Volgens sommige
literatuurcritici is de tijd van het magisch realisme in de Latijns-Amerikaanse
literatuur zo goed als voorbij. Vooral met het overlijden van García Márquez in
2014, een grootmeester in het genre, lijkt de magisch-realistische vertelkunst
definitief begraven. Maar wie vandaag het einde van het magisch realisme zou
proclameren, miskent dan toch het talent van de Salvadoraanse schrijver Jorge
Galán. Met De straat van Magdalena
waait immers een nieuwe wind door het magisch-realistisch discours van
Latijns-Amerika. Het is de eerste Nederlandse vertaling van deze auteur, maar
Galán is met deze roman zeker niet aan zijn proefstuk toe. Eerder raakte hij
vooral bekend door zijn poëzie en hij kreeg ook al verschillende literaire
prijzen.
Met
zijn poëtische blik doet Galán ons op een andere manier kijken naar de
werkelijkheid.

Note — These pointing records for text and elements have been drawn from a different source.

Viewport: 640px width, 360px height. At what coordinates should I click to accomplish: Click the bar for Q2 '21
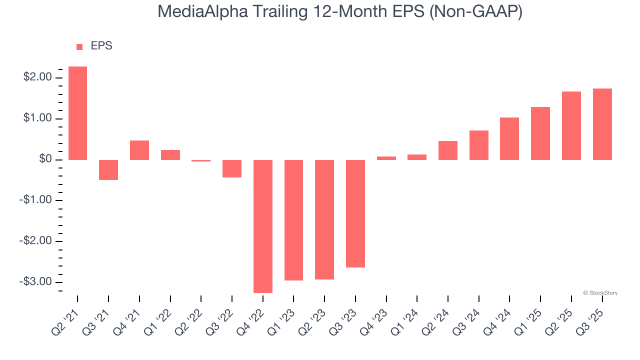(78, 113)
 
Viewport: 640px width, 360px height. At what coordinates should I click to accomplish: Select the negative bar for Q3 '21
(108, 170)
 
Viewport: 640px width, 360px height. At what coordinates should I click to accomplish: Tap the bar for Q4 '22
(263, 226)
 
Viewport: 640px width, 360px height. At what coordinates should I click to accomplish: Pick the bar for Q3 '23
(356, 214)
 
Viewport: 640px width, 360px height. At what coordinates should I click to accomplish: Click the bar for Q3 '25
(602, 124)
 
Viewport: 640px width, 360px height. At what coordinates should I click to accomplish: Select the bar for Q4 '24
(510, 138)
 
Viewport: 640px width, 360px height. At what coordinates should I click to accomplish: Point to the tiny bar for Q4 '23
(386, 158)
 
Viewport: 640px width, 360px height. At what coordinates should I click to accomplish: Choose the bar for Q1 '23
(294, 220)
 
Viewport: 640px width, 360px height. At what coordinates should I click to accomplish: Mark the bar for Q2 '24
(448, 150)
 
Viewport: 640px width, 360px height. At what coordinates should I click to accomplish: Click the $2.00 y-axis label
(38, 78)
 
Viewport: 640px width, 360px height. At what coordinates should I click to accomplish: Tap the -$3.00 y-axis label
(36, 282)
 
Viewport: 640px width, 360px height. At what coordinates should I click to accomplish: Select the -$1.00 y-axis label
(36, 200)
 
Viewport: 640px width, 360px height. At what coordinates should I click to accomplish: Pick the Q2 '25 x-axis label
(563, 318)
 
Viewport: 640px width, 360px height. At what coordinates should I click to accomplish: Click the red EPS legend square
(80, 47)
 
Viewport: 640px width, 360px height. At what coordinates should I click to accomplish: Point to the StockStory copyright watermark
(600, 293)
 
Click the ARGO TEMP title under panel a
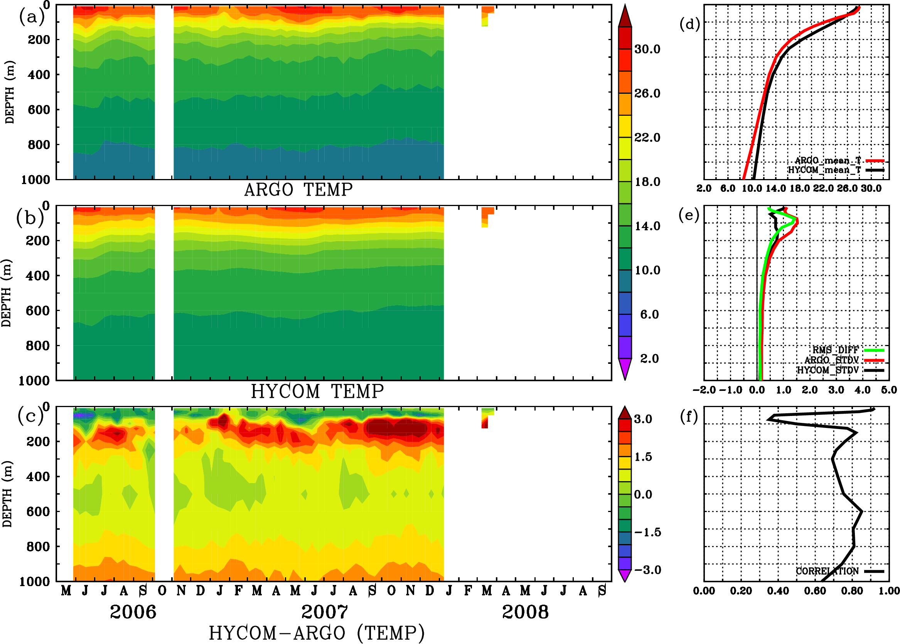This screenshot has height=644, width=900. (298, 189)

Magdalena, het hoofdpersonage van deze familiesaga, vertelt in
een donkere achterkamer verhalen aan haar kleinzoon. En wat een verhalen! In
acht hoofdstukken lezen we over de meest vreemde en fantastische gebeurtenissen
die tegelijk ook een goed beeld schetsen van het dagelijkse leven van
verschillende generaties in El Salvador. Als lezer ben je aanvankelijk net zo
wantrouwig als Magdalena’s kleinzoon, wiens naam onbekend blijft; zelfs tot op
het einde blijft zij herhalen dat de jongen ‘ongevoelig’ is omdat hij niets
gelooft van wat ze zegt.
Maar de zeggingskracht is zo sterk en de verhalen zitten zo
knap in elkaar verweven, dat je niet anders kan dan je laten meeslepen door de
magie die ervan uitgaat. Sommige verhalen zijn bijzonder mooi, zoals dat van de
tweelingzusjes die kunnen vliegen. Andere zijn dan weer net heel tragisch,
zoals dat van het wonderkind dat even op het water loopt, maar daarna door de
stroom wordt meegesleurd. Het zijn verhalen over leven en dood, over liefde en
vriendschap. Er zijn de dromen, maar ook de wensen, en die zijn niet altijd
even rooskleurig. Magdalena leeft immers met een voortdurende angst, want haar
kwaadaardige wensen worden steeds vervuld. Het geheel speelt zich bovendien af
tegen de achtergrond van de politieke geschiedenis van El Salvador in de tweede
helft van de twintigste eeuw. Dat komt heel expliciet naar voren in het
voorlaatste hoofdstuk, wanneer het drama van de burgeroorlog in de jaren
tachtig zich in alle hevigheid voor onze ogen ontvouwt.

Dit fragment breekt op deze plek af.